• [Extract]:
━━━

Last updated on September 17th, 2021 at 02:29 pm

From the top of the Florida Keys to the very southernmost point, you are never far from a Florida State Park.

There are 11 Florida Keys state parks, and they are some of the most unusual and remarkable state parks anywhere in the country.

They are also some of the most interesting places in the Florida Keys, so if you don’t visit one or two of the Florida Keys state parks when you visit, you are missing out.

I’ve visited every one of them with one exception. I’ll tell you about that one below.

The other parks are easier to reach and are strung like jewels along the Overseas Highway.

Here, from top to bottom, are the 11 Florida Keys state parks and what makes each so special.

One of the new structures at Long Key State Park is a seaside platform that would make a perfect place for a small, impromptu wedding. This is a window in the platform's lattice-work frame. (Photo: Bonnie Gross)
Florida Keys state parks: A view at Long Key State Park. (Photo: Bonnie Gross)

Florida Keys state parks in the Upper Keys

Dagney Johnson Key Largo Hammock Botanical State Park, Key Largo

Located in an out-of-way oceanfront site in the northern stretches of Key Largo, Dagney Johnson doesn’t get a lot of visitors. But it is a rare thing: A piece of what the Florida Keys looked like before we all arrived. It’s the largest tract of West Indian tropical hardwood hammock in the United States. The main trail is a half-mile and paved, accessible to wheelchairs and bicycles. When we’ve hiked here, we found a lot of mosquitos, so bring bug spray.

What’s special here: This land was going to be yet another development (actually 15 hotels and 2,000 condos!), but environmentalists fought to preserve it. The woman after whom the park is named was an environmental leader,  Anna Dagney Johnson.

━━━

• [Recorded data]:
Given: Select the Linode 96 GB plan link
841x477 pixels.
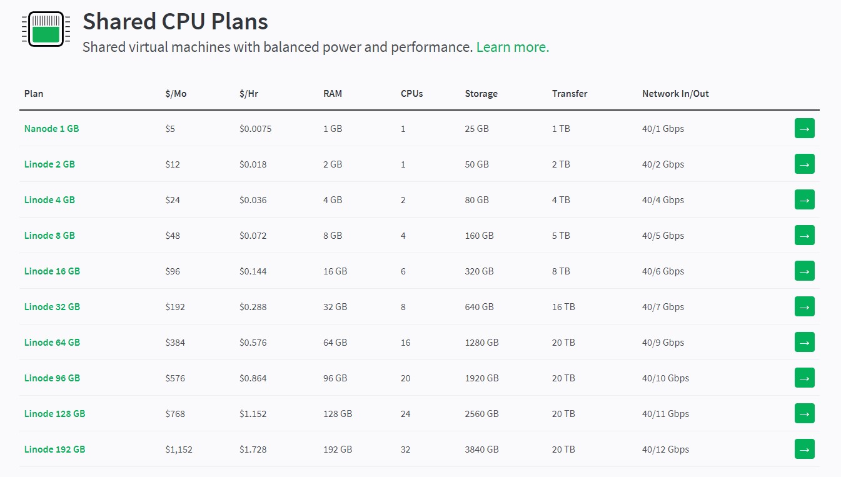Looking at the screenshot, I should coord(52,378).
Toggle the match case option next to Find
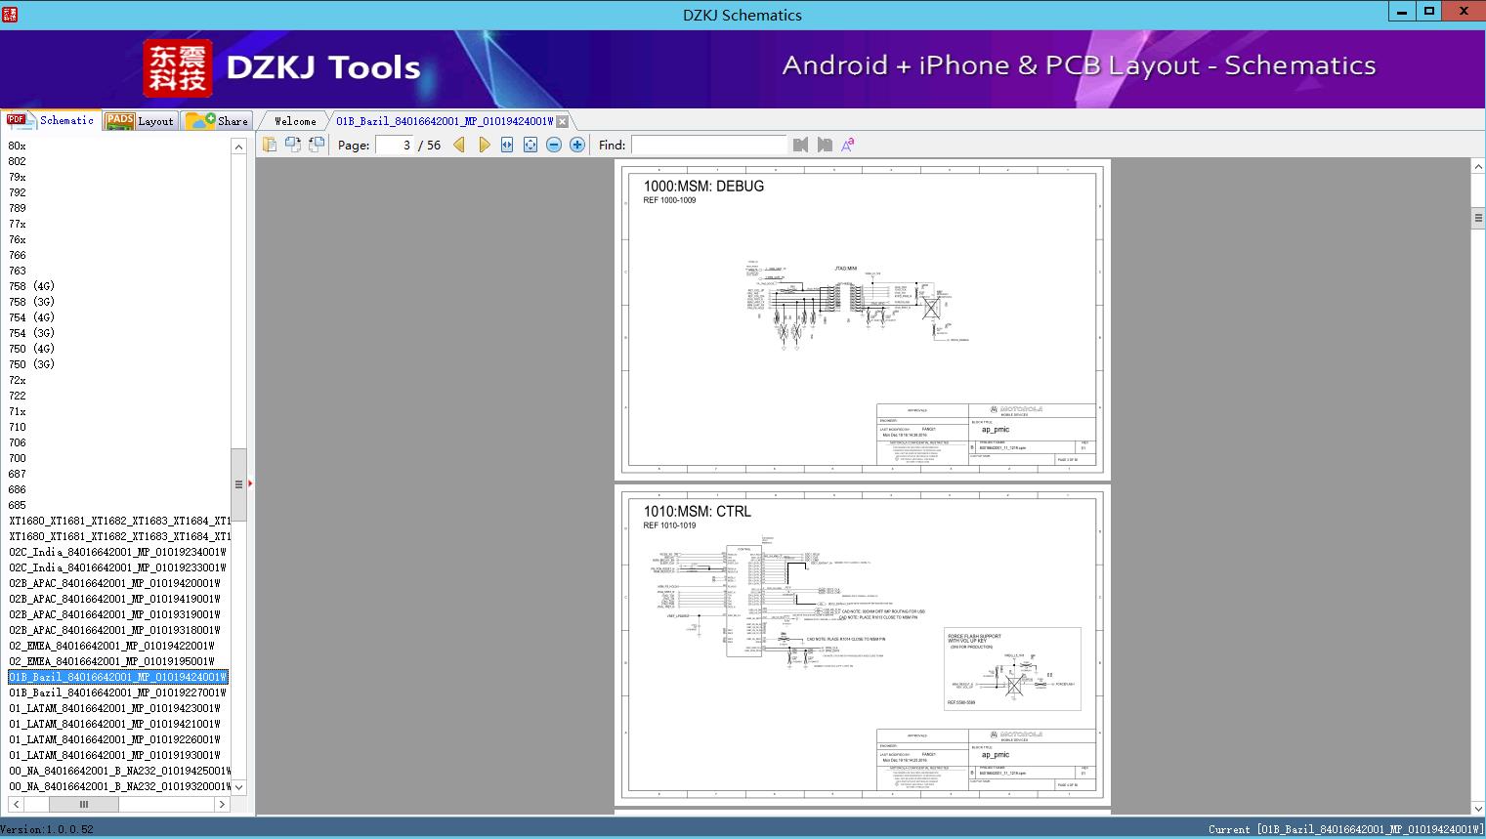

━━━

• [Exercise task]: Print, word for word, the stretch of the Florida Keys state parks article above that opens with "I’ve visited every" and closes with "the Overseas Highway.".

• [Result of this task]:
I’ve visited every one of them with one exception. I’ll tell you about that one below.

The other parks are easier to reach and are strung like jewels along the Overseas Highway.